_WHAT IS REQUIRED:_ Would you please repeat exactly the entries below, starting at the line with "Task: Click the Custom Filter funnel icon" and ending at the line with "Expand the Cable Accessories chevron arrow", and nothing outside that range? Leave out the pictures.

Saved entries:
★ ★ ★ ★

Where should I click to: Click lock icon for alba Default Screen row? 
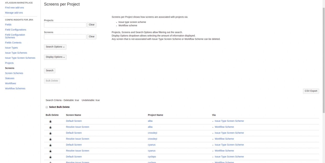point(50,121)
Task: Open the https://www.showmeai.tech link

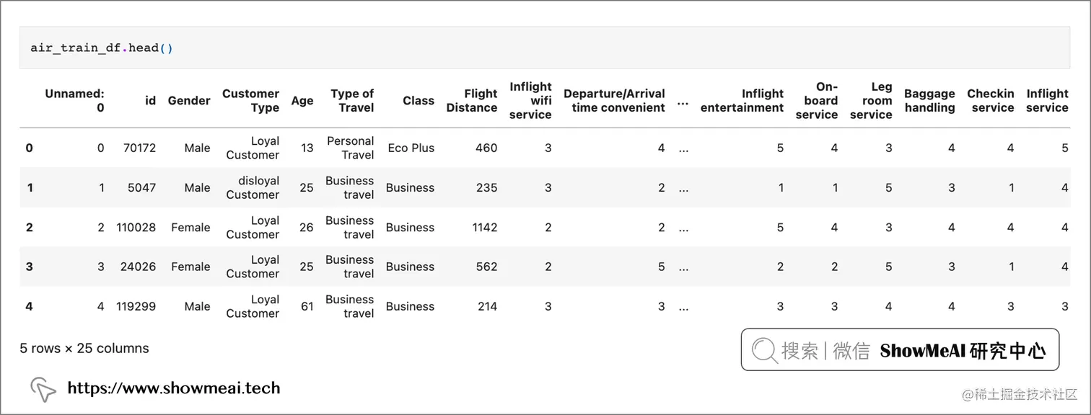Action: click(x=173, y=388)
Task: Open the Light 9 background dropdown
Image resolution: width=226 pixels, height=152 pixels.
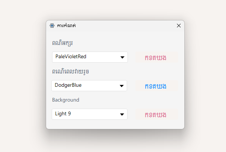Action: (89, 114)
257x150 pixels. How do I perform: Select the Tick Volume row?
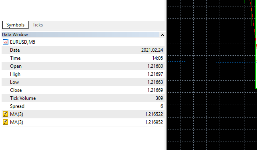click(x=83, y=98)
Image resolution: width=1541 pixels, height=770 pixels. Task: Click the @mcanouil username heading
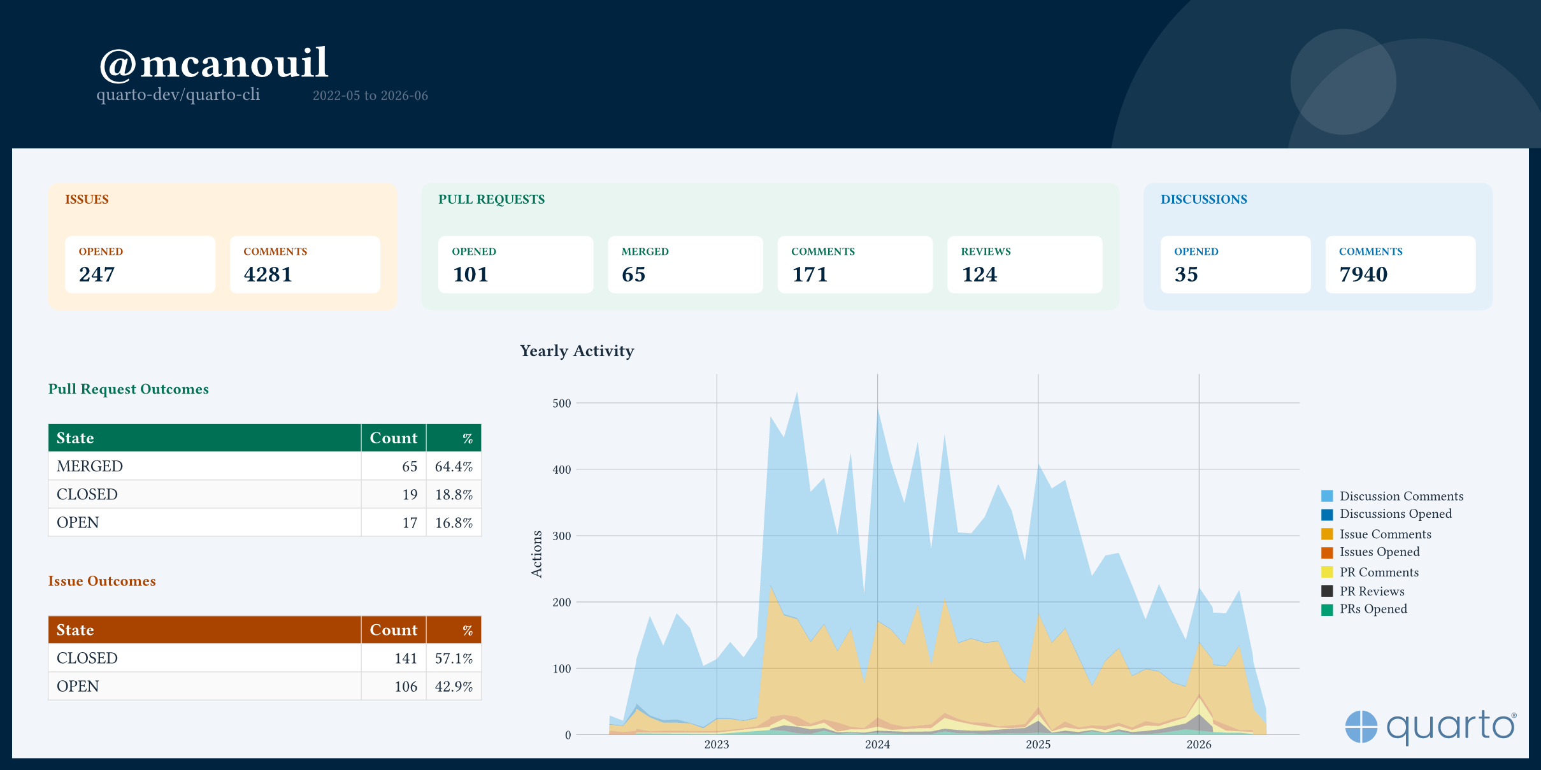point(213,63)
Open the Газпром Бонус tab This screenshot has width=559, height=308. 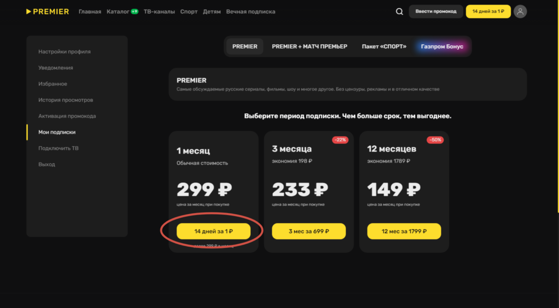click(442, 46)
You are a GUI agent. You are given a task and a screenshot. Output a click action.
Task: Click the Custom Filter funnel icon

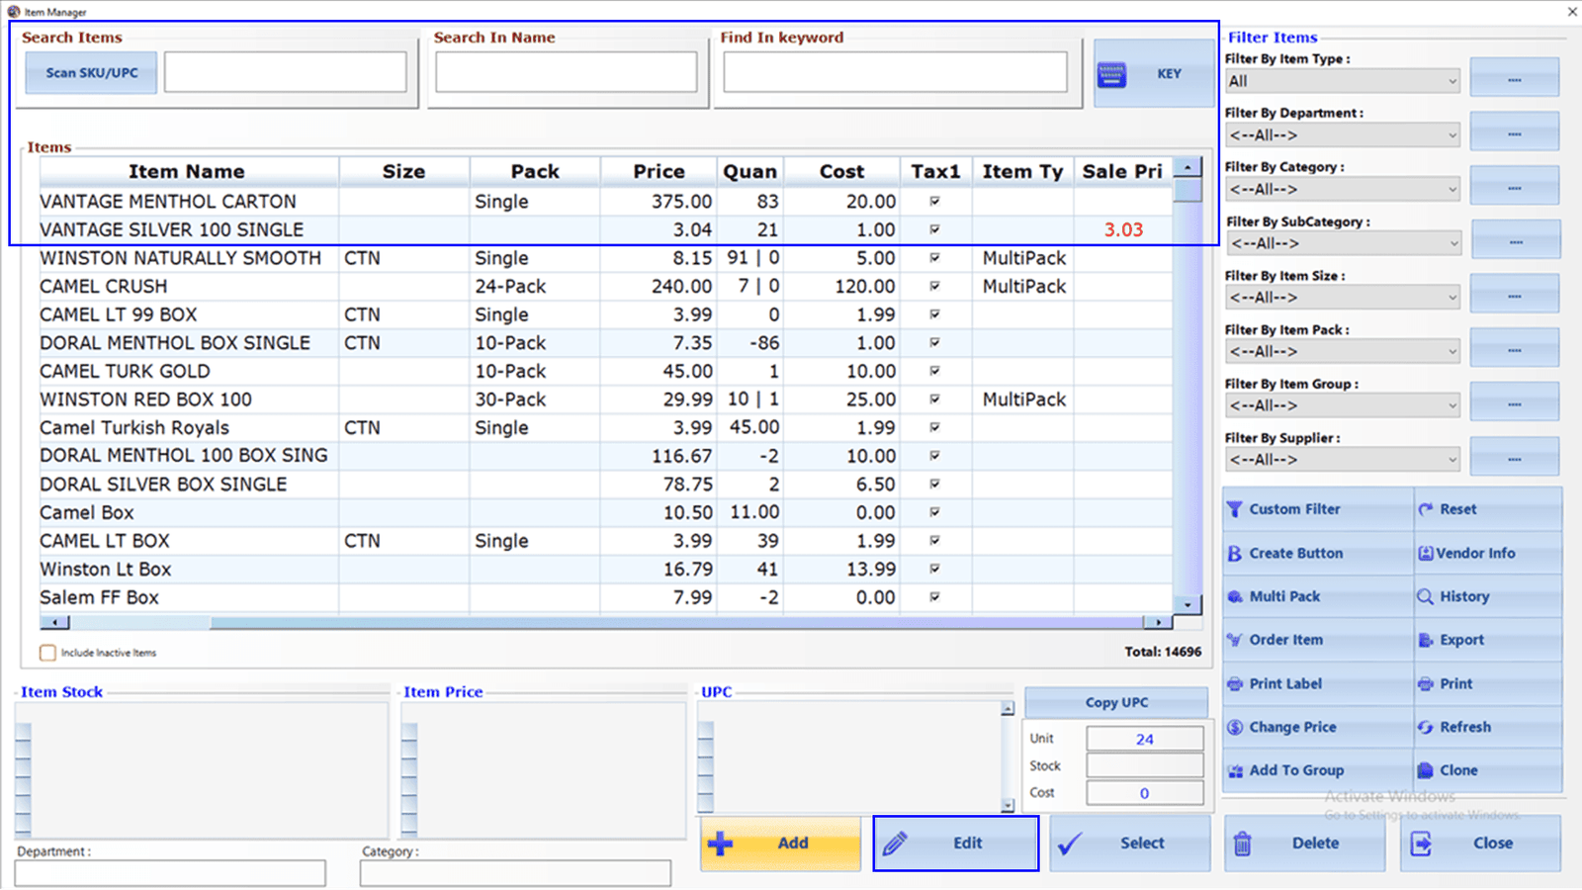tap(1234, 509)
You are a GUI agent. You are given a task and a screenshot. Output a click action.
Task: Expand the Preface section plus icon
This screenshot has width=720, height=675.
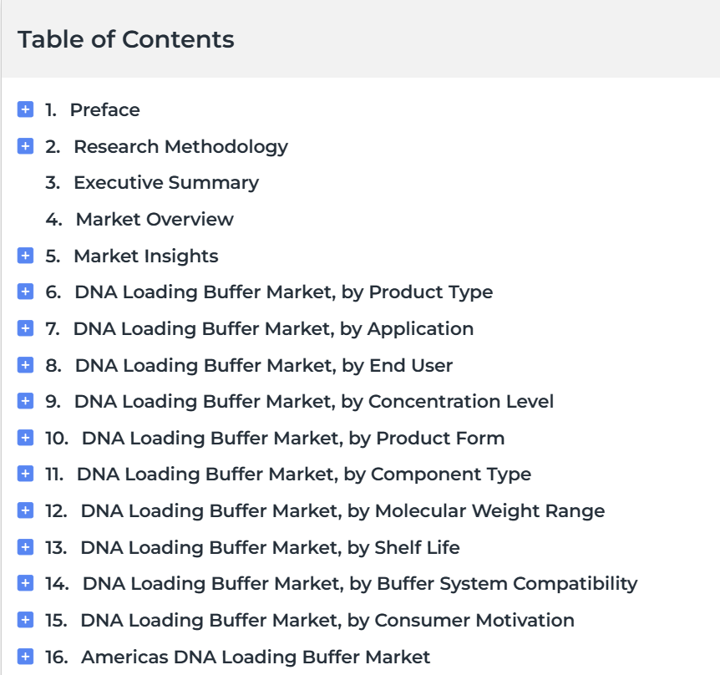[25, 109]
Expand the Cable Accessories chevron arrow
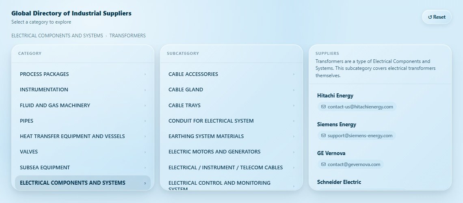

★ ★ ★ ★

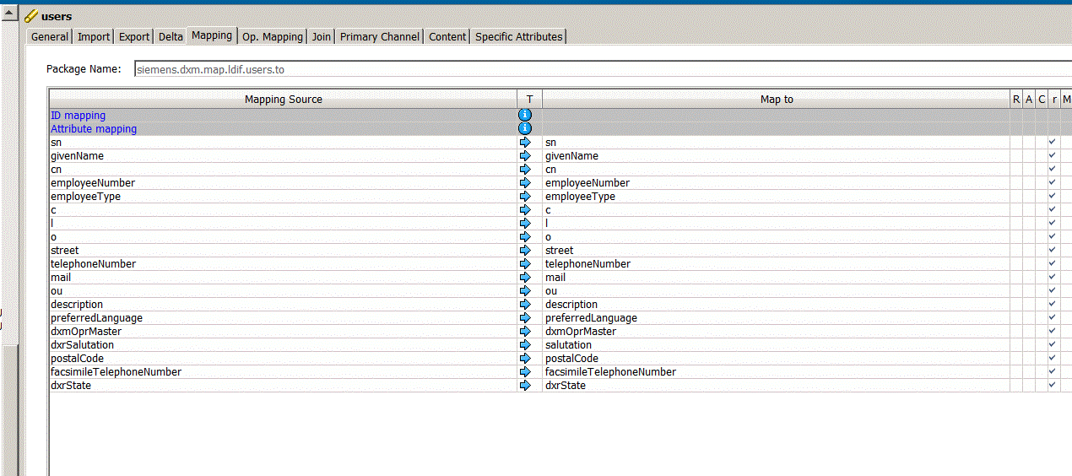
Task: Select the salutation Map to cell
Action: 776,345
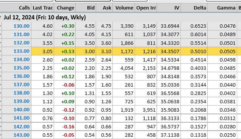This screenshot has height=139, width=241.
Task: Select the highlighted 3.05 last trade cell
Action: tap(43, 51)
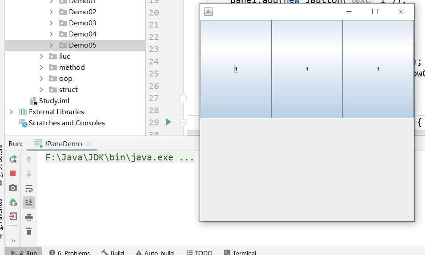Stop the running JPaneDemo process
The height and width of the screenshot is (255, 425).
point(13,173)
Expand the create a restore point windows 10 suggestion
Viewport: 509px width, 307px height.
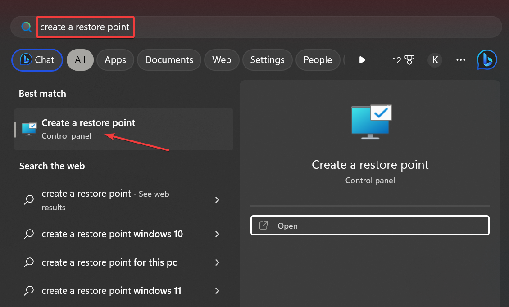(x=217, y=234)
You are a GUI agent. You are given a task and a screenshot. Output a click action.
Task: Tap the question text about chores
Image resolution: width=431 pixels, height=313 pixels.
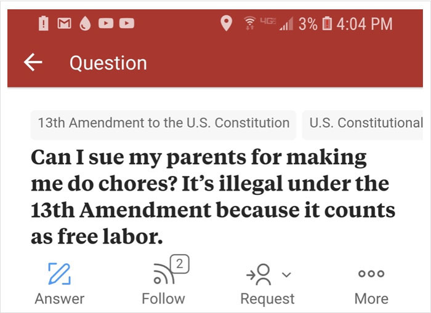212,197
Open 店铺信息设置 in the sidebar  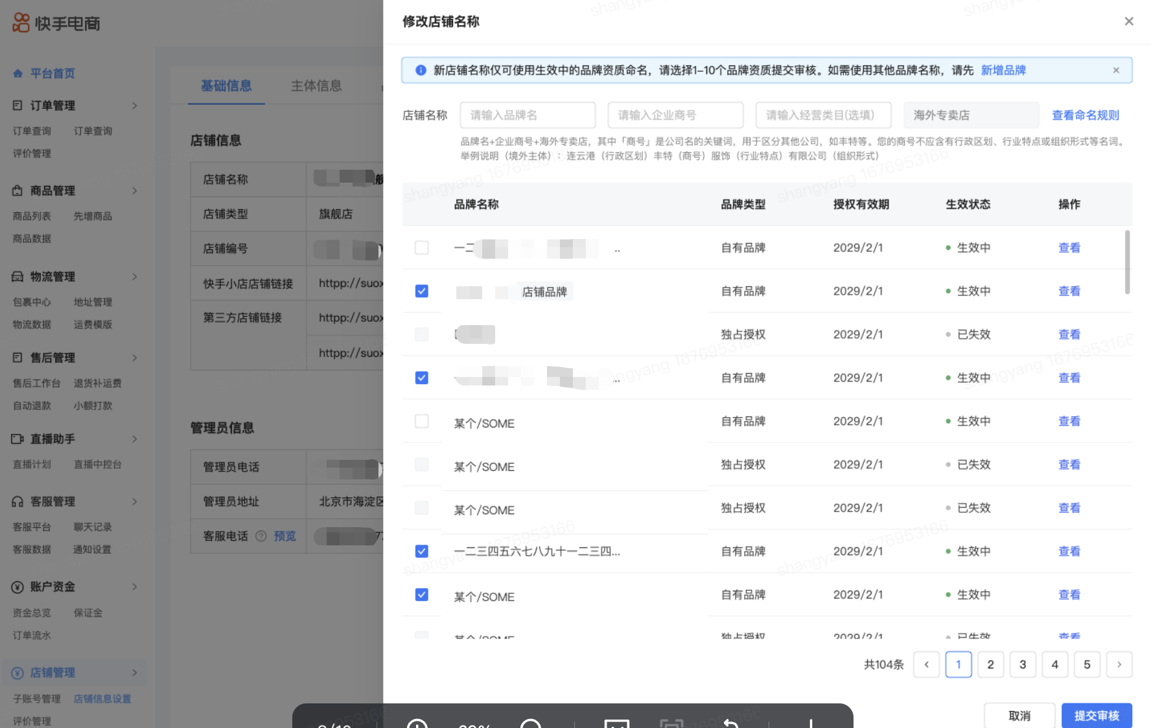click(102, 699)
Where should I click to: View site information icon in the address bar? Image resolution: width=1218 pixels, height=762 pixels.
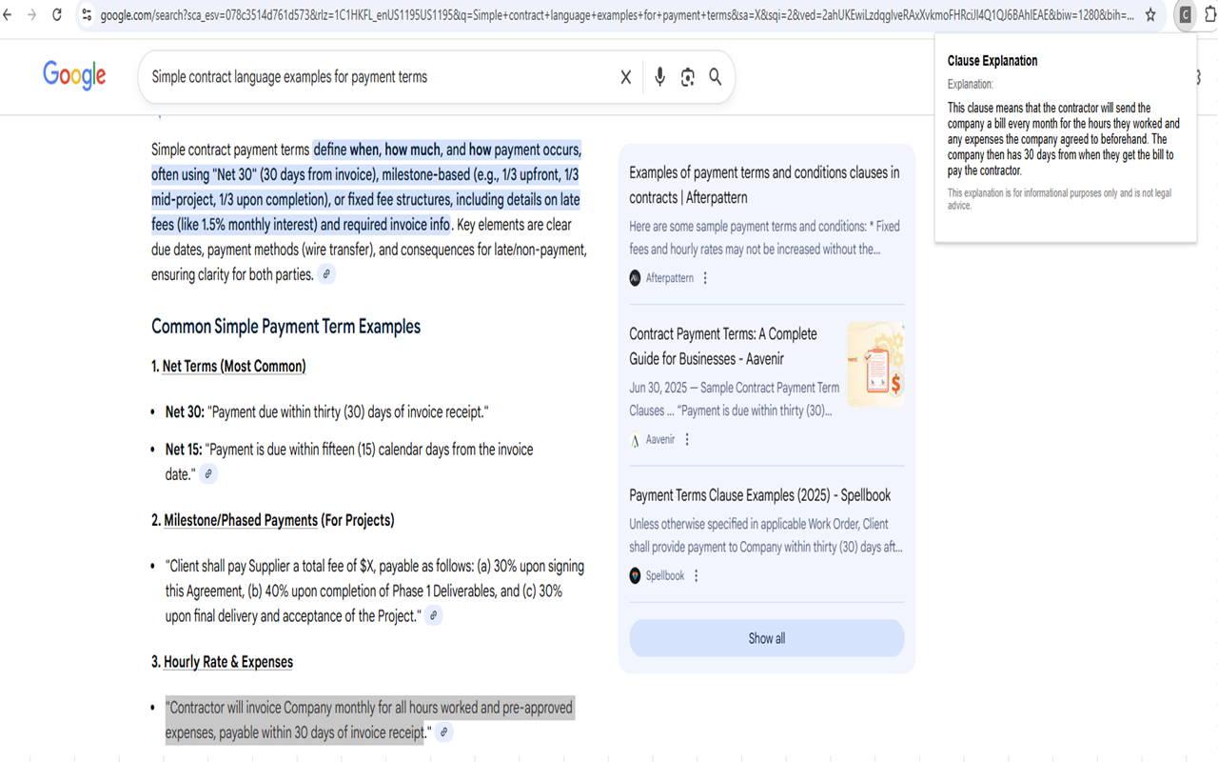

★ ★ ★ ★

_ANSWER SECTION:_
Task: Click the Custom Filter funnel icon

tap(1234, 509)
You are a GUI agent. You are given a task and a screenshot. Output a click action.
Task: Expand the Preface section plus icon
This screenshot has width=720, height=675.
[25, 109]
Expand the Cable Accessories chevron arrow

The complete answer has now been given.